UPDATE: Sony Ericsson Warns Slowing Demand to Hit 2Q Profit
STOCKHOLM -(Dow Jones)- Mobile phone maker Sony Ericsson said Friday its second-quarter sales and net income would be hit by slowing demand for mid-to-high end mobile phones and a delay of new products shipped during the quarter.
The profit warning is the second in as many quarters, as the company continues to suffer from its higher exposure to the downturn in the high-end handset market compared with peer Nokia, which has a much broader portfolio of devices in the low and mid-tier.
The company, a joint venture between Sweden's Ericsson and Japan's Sony, said it plans to ship approximately 24 million phones during the period with an estimated average selling price of EUR115, for a total of EUR2.76 billion.
In the first quarter, Sony Ericsson shipped 22.3 million units with an average selling price of EUR121, and reported revenue of EUR2.7 billion.
Gross margin is expected to decline both year-on-year and from the first quarter and net income before taxes is estimated to be about break-even, the company said.
Sony Ericsson's Vice President of Communications Aldo Liguori told Dow Jones Newswires that a number of new products expected for release during the second quarter "started shipping later than we had originally planned," without elaborating further.
He said further details would be provided with second-quarter results July 18.
Liguori said the company continues to invest in research and development in high-end products. He said the first product in the company's new sub-brand, the EXPERIA X1 slider phone, will ship in the fourth quarter.
Despite a growing global cell phone market, research firm Gartner said western European mobile phone sales fell 16.4% in the first-quarter compared with the year-earlier period, the first fall in the region since Gartner began tracking device sales in 2001.
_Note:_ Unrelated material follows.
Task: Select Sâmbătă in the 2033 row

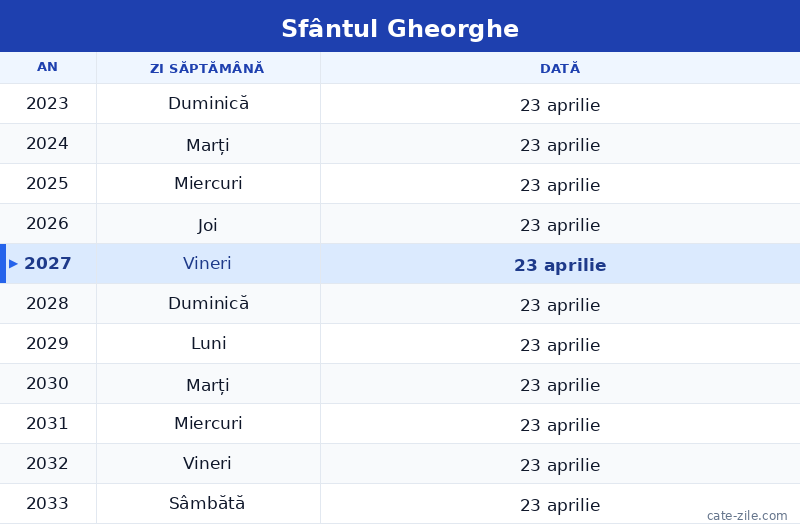Action: [x=207, y=503]
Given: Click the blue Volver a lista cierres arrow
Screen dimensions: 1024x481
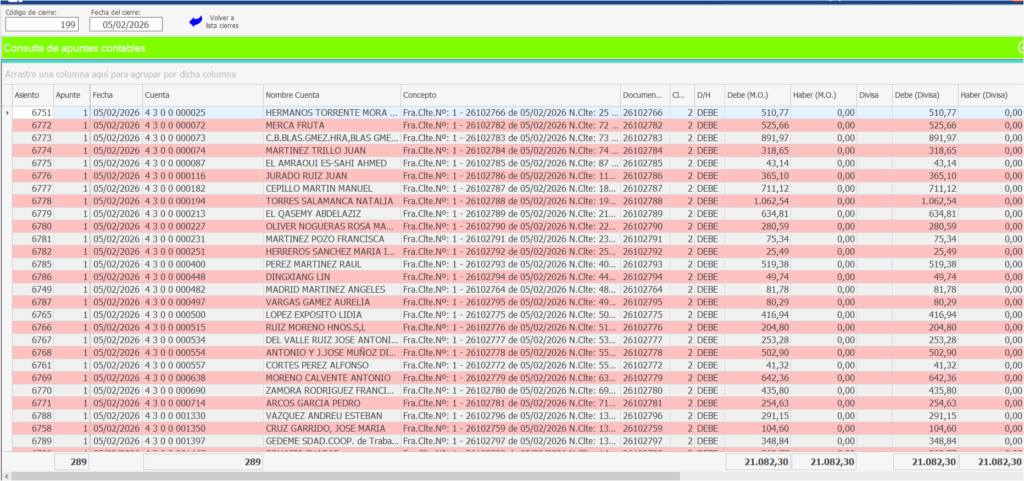Looking at the screenshot, I should click(x=195, y=20).
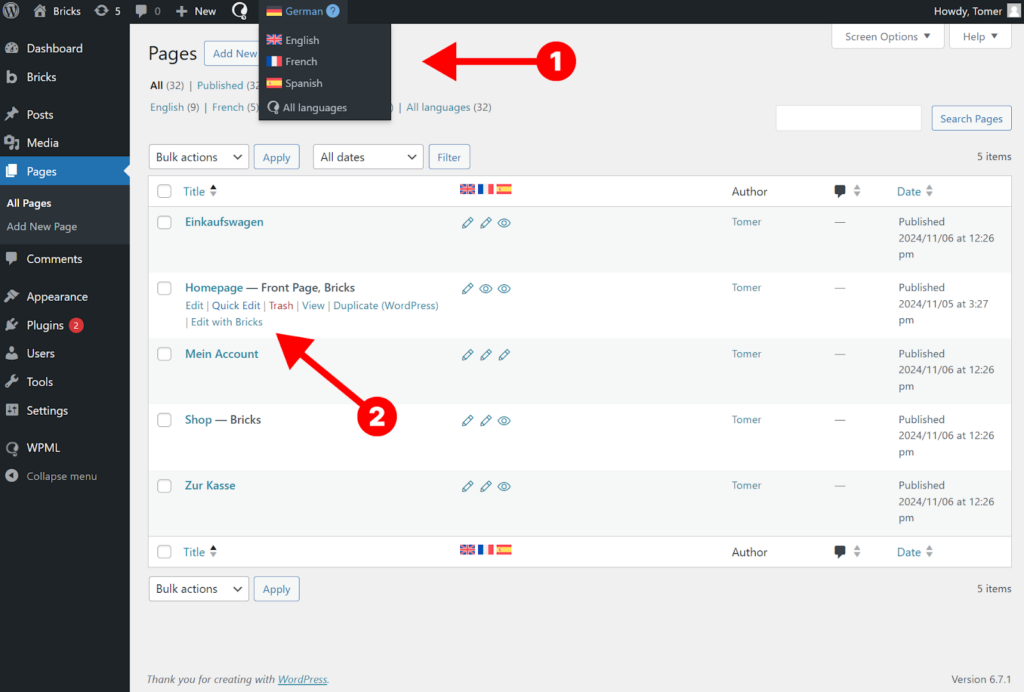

With its reliance on western Europe, Sony Ericsson slipped to fifth-largest mobile phone maker in terms of units shipped in the first quarter behind Nokia, Motorola, Samsung Electronics and LG Electronics, according to Gartner.
Market leader Nokia increased its share to 39% in the first quarter while Sony Ericsson saw its market share drop to 7.5% from 9% in the fourth quarter.
Sony Ericsson President Hideki Komiyama has said the company planned to expand its sales networks and take other steps to boost sales in Europe and emerging markets. The mobile-phone maker, which focuses on high-value music and camera phones, issued a profit warning in March citing slower growth in western European markets.
Nomura analyst Richard Windsor said investors had expected Sony Ericsson to recover in the second half of the year despite challenges from its high exposure to the weak Western European market and competition from Korean peers such as Samsung and LG. Windsor has a buy rating on Ericsson.
Still, it may no longer be just European markets that are the problem.
"In the past few weeks we've been having more negative reports from emerging markets" where growth may not now be as much as anticipated, said Gartner research director Carolina Milanesi. At 1345 GMT, Ericsson shares traded down 8.5% at SEK60.20, while the broader Stockholm market was down 2%. Shares in Finnish peer Nokia fell 4.8% to EUR15.34 in a flat Helsinki market.